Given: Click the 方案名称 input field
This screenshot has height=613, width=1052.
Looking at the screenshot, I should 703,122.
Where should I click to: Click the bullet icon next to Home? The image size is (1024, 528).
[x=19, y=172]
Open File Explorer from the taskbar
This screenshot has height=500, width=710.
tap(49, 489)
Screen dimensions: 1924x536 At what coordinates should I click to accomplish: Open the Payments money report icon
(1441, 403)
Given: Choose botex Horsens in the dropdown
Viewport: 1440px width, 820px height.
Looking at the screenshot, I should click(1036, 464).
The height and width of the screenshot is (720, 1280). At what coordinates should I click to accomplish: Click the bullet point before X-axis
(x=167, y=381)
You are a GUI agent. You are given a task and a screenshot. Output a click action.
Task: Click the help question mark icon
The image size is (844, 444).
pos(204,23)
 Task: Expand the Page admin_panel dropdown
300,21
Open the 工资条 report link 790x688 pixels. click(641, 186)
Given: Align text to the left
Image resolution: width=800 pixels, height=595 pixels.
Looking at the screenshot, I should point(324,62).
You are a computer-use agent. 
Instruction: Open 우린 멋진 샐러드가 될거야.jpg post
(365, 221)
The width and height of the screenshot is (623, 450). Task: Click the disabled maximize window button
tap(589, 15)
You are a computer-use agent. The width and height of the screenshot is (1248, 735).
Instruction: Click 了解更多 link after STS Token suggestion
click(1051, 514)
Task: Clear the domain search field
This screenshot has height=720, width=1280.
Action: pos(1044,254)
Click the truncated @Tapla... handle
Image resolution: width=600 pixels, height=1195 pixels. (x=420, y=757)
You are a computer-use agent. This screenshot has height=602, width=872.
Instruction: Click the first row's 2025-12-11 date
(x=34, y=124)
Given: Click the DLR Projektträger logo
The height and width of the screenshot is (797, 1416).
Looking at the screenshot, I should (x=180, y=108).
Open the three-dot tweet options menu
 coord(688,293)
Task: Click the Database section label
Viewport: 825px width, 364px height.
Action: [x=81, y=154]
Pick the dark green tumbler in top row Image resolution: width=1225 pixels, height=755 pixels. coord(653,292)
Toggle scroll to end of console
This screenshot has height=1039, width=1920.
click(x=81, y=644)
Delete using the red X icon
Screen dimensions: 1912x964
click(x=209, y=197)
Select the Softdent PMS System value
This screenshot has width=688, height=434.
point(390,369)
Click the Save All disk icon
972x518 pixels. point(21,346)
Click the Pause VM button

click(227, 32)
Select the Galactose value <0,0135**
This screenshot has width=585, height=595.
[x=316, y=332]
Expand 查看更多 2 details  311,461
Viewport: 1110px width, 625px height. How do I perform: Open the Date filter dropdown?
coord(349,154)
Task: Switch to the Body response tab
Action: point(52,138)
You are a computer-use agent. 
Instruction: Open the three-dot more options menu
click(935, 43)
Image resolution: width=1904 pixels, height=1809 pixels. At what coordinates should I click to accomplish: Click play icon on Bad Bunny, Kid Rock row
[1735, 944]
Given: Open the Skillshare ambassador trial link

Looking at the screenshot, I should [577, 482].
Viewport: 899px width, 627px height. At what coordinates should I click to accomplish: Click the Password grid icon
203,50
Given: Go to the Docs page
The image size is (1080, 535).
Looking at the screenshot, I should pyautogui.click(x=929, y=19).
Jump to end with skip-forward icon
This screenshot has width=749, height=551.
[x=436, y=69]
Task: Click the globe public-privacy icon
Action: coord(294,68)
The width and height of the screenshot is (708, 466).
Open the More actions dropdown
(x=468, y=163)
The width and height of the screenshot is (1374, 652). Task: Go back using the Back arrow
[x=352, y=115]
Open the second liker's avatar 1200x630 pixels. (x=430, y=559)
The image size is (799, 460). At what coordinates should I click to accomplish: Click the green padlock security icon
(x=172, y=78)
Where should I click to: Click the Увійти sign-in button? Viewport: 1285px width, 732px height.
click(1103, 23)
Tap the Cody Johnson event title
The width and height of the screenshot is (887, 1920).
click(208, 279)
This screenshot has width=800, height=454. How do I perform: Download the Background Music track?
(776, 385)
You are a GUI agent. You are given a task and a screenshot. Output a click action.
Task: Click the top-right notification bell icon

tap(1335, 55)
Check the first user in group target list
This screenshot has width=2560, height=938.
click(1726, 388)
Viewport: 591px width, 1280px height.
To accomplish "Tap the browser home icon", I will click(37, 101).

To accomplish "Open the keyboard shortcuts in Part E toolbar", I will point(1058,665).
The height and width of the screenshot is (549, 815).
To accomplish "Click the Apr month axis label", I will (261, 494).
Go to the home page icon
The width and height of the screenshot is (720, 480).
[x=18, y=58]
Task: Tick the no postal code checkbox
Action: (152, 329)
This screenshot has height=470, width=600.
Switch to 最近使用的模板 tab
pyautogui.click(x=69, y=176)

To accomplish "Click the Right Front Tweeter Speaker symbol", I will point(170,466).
* * * * * * *
BRIEF — Print the records again, exactly as they stand above.

ANSWER SECTION —
Given: Click the 方案名称 input field
This screenshot has height=613, width=1052.
Looking at the screenshot, I should 703,122.
Where should I click to: Click the bullet icon next to Home? The image size is (1024, 528).
[x=19, y=172]
Open File Explorer from the taskbar
This screenshot has height=500, width=710.
tap(49, 489)
Screen dimensions: 1924x536 At what coordinates should I click to accomplish: Open the Payments money report icon
(1441, 403)
Given: Choose botex Horsens in the dropdown
Viewport: 1440px width, 820px height.
Looking at the screenshot, I should click(1036, 464).
The height and width of the screenshot is (720, 1280). At what coordinates should I click to accomplish: Click the bullet point before X-axis
(x=167, y=381)
You are a GUI agent. You are given a task and a screenshot. Output a click action.
Task: Click the help question mark icon
The image size is (844, 444).
pos(204,23)
 Task: Expand the Page admin_panel dropdown
300,21
Open the 工资条 report link 790x688 pixels. click(641, 186)
Given: Align text to the left
Image resolution: width=800 pixels, height=595 pixels.
Looking at the screenshot, I should point(324,62).
You are a computer-use agent. 
Instruction: Open 우린 멋진 샐러드가 될거야.jpg post
(365, 221)
The width and height of the screenshot is (623, 450). Task: Click the disabled maximize window button
tap(589, 15)
You are a computer-use agent. The width and height of the screenshot is (1248, 735).
Instruction: Click 了解更多 link after STS Token suggestion
click(1051, 514)
Task: Clear the domain search field
This screenshot has height=720, width=1280.
Action: pos(1044,254)
Click the truncated @Tapla... handle
Image resolution: width=600 pixels, height=1195 pixels. (x=420, y=757)
You are a computer-use agent. This screenshot has height=602, width=872.
Instruction: Click the first row's 2025-12-11 date
(x=34, y=124)
Given: Click the DLR Projektträger logo
The height and width of the screenshot is (797, 1416).
Looking at the screenshot, I should (x=180, y=108).
Open the three-dot tweet options menu
 coord(688,293)
Task: Click the Database section label
Viewport: 825px width, 364px height.
Action: [x=81, y=154]
Pick the dark green tumbler in top row Image resolution: width=1225 pixels, height=755 pixels. coord(653,292)
Toggle scroll to end of console
This screenshot has height=1039, width=1920.
click(x=81, y=644)
Delete using the red X icon
Screen dimensions: 1912x964
click(x=209, y=197)
Select the Softdent PMS System value
This screenshot has width=688, height=434.
point(390,369)
Click the Save All disk icon
972x518 pixels. point(21,346)
Click the Pause VM button

click(227, 32)
Select the Galactose value <0,0135**
This screenshot has width=585, height=595.
[x=316, y=332]
Expand 查看更多 2 details  311,461
Viewport: 1110px width, 625px height. How do I perform: Open the Date filter dropdown?
coord(349,154)
Task: Switch to the Body response tab
Action: point(52,138)
You are a computer-use agent. 
Instruction: Open the three-dot more options menu
click(935, 43)
Image resolution: width=1904 pixels, height=1809 pixels. At what coordinates should I click to accomplish: Click play icon on Bad Bunny, Kid Rock row
[1735, 944]
Given: Open the Skillshare ambassador trial link

Looking at the screenshot, I should [577, 482].
Viewport: 899px width, 627px height. At what coordinates should I click to accomplish: Click the Password grid icon
203,50
Given: Go to the Docs page
The image size is (1080, 535).
Looking at the screenshot, I should pyautogui.click(x=929, y=19).
Jump to end with skip-forward icon
This screenshot has width=749, height=551.
[x=436, y=69]
Task: Click the globe public-privacy icon
Action: coord(294,68)
The width and height of the screenshot is (708, 466).
Open the More actions dropdown
(x=468, y=163)
The width and height of the screenshot is (1374, 652). Task: Go back using the Back arrow
[x=352, y=115]
Open the second liker's avatar 1200x630 pixels. (x=430, y=559)
The image size is (799, 460). At what coordinates should I click to accomplish: Click the green padlock security icon
(x=172, y=78)
Where should I click to: Click the Увійти sign-in button? Viewport: 1285px width, 732px height.
click(1103, 23)
Tap the Cody Johnson event title
The width and height of the screenshot is (887, 1920).
click(208, 279)
This screenshot has width=800, height=454. How do I perform: Download the Background Music track?
(776, 385)
You are a GUI agent. You are given a task and a screenshot. Output a click action.
Task: Click the top-right notification bell icon

tap(1335, 55)
Check the first user in group target list
This screenshot has width=2560, height=938.
click(1726, 388)
Viewport: 591px width, 1280px height.
To accomplish "Tap the browser home icon", I will click(37, 101).

To accomplish "Open the keyboard shortcuts in Part E toolbar", I will point(1058,665).
The height and width of the screenshot is (549, 815).
To accomplish "Click the Apr month axis label", I will (261, 494).
Go to the home page icon
The width and height of the screenshot is (720, 480).
[x=18, y=58]
Task: Tick the no postal code checkbox
Action: (152, 329)
This screenshot has height=470, width=600.
Switch to 最近使用的模板 tab
pyautogui.click(x=69, y=176)

To accomplish "Click the Right Front Tweeter Speaker symbol", I will point(170,466).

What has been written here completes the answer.